Waël Bou Faour est, comme tant d’autres, un enfant de la guerre. Cette guerre multiforme, il l’a vécue dans sa région, dans toutes ses dimensions, au sein d’un environnement donné, mais il n’y a pas participé. Issu d’un milieu familial plutôt modeste, Waël fait ses études à l’école secondaire publique de Kfer, dans le caza de Hasbaya, où, se souvient-il, il était déjà classé politiquement comme gravitant dans la mouvance du Parti socialiste progressiste (PSP).
C’est grâce à une bourse d’une association éducative de la société civile qu’il parvient à entrer à l’Université américaine de Beyrouth, au tout début des années 90, pour poursuivre des études de gestion. « J’étais considéré comme intrus à l’AUB. Dans une perspective de classe sociale, je n’étais pas un de ceux qui avaient le droit d’entrer dans cet Eden. À l’époque, il y avait une volonté, au sein de l’université, d’en finir avec le genre d’étudiants qui nous ressemblent, une simili-purification. Les États-Unis recommençaient à s’intéresser à l’AUB, qui était redevenue une sorte de boîte postale entre la Résistance au Liban et l’Administration US », dit-il.

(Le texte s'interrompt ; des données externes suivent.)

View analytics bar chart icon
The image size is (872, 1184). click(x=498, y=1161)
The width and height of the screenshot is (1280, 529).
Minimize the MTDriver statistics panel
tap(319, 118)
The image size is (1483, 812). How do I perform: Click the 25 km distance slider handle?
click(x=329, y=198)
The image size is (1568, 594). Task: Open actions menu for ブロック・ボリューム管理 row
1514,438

« Cependant, l’AUB nous a donné l’occasion de profiter du pluralisme politique qui y prévaut. Toutes les tendances sociales et politiques étaient représentées. Il y avait même des Occidentaux, des Maghrébins, des Jordaniens, des Syriens... Cette diversité a été l’occasion d’aller à la rencontre de l’autre, ce qui est moins facile à l’Université libanaise ou l’Université Saint-Joseph. Nos premiers contacts avec le courant aouniste ont été établis à l’AUB, grâce à ce climat de pluralisme, indique-t-il. Cela a également été l’occasion de raffermir les liens avec les étudiants palestiniens sur des causes arabes. Nous faisions même des sit-in en faveur du Soudan. Mais il n’y avait pas d’agenda estudiantin au sens propre du terme », ajoute-t-il.

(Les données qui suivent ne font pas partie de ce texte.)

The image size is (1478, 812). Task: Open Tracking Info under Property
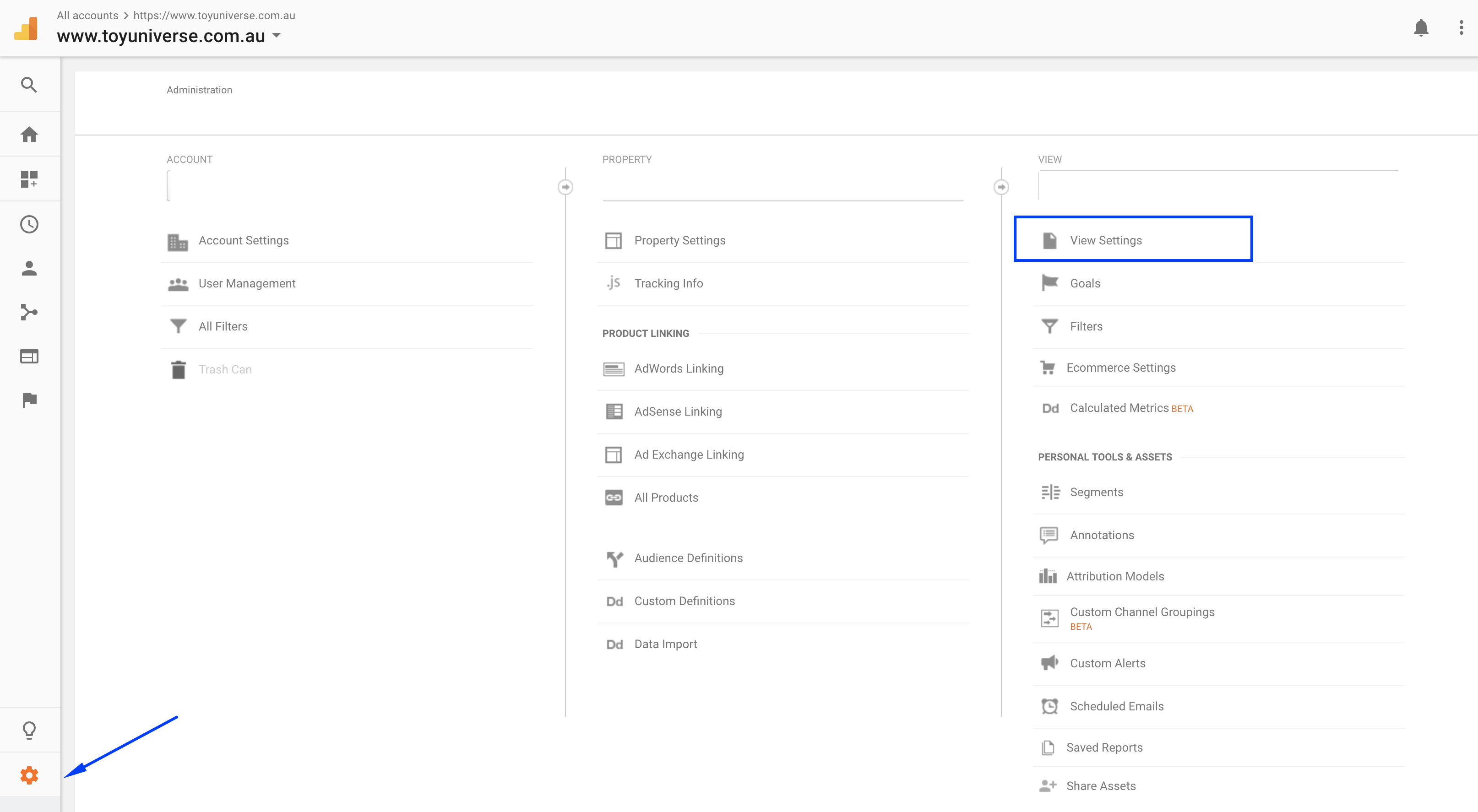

Waël Bou Faour assume d’abord le poste de responsable de la Jeunesse progressiste à l’AUB de 1992 à 1994 : « C’était une période durant laquelle il fallait commencer à recréer les liens entre les jeunes, et le souci prévalent étant d’ordre non libanais. C’était une période où les slogans régionaux et internationaux avaient le dessus, mais je crois qu’en même temps, il y avait tout un travail pavant la voie à une restructuration du mouvement estudiantin, qui devait émerger par la suite avec la solidarité sur la question de l’UL, puis avec les camps de rencontre entre jeunes et la lutte commune pour les libertés. »
Joumblatt et la mission
du dialogue
De 1994 (date à laquelle il quitte l’AUB) à 1996, il est membre du secrétariat général de la Jeunesse progressiste, avant d’être élu secrétaire général de cette instance en 1997. « Le contact avait été rétabli avec les différentes parties, et le dialogue commençait à aboutir. Me concernant, cela a commencé par des amitiés personnelles avec certains membres du courant aouniste, tels que Ziad Abs, Wissam Chbat ou Ziad Tannoury. Il était facile de s’entendre avec Ziad Abs. C’était le début d’un débat politique avec les aounistes, débat qui devait nous apprendre, avec le temps, que s’il existait des obstacles psychologiques au dialogue, les différences entre nous n’étaient pourtant pas très grandes. Lorsque je suis devenu secrétaire général de la Jeunesse progressiste, nous avons décidé d’ouvrir un débat au sein du parti, concernant l’attitude à adopter maintenant que la guerre était terminée. Ce qui nous a beaucoup aidé, c’était la compréhension de la direction du parti, et tout particulièrement le parrainage par Walid Joumblatt de l’option visant à octroyer un rôle supplémentaire à la Jeunesse progressiste. En l’occurrence, M. Joumblatt avait décidé de confier à cette instance la mission d’entamer le dialogue avec les différentes parties. Il ne voulait pas d’un dialogue par le haut. Il voulait voir si les jeunes, qui sont au courant des expériences du passé, étaient capables de s’entendre. Tout cela nous a donné une très grande marge de manœuvre », raconte M. Bou Faour.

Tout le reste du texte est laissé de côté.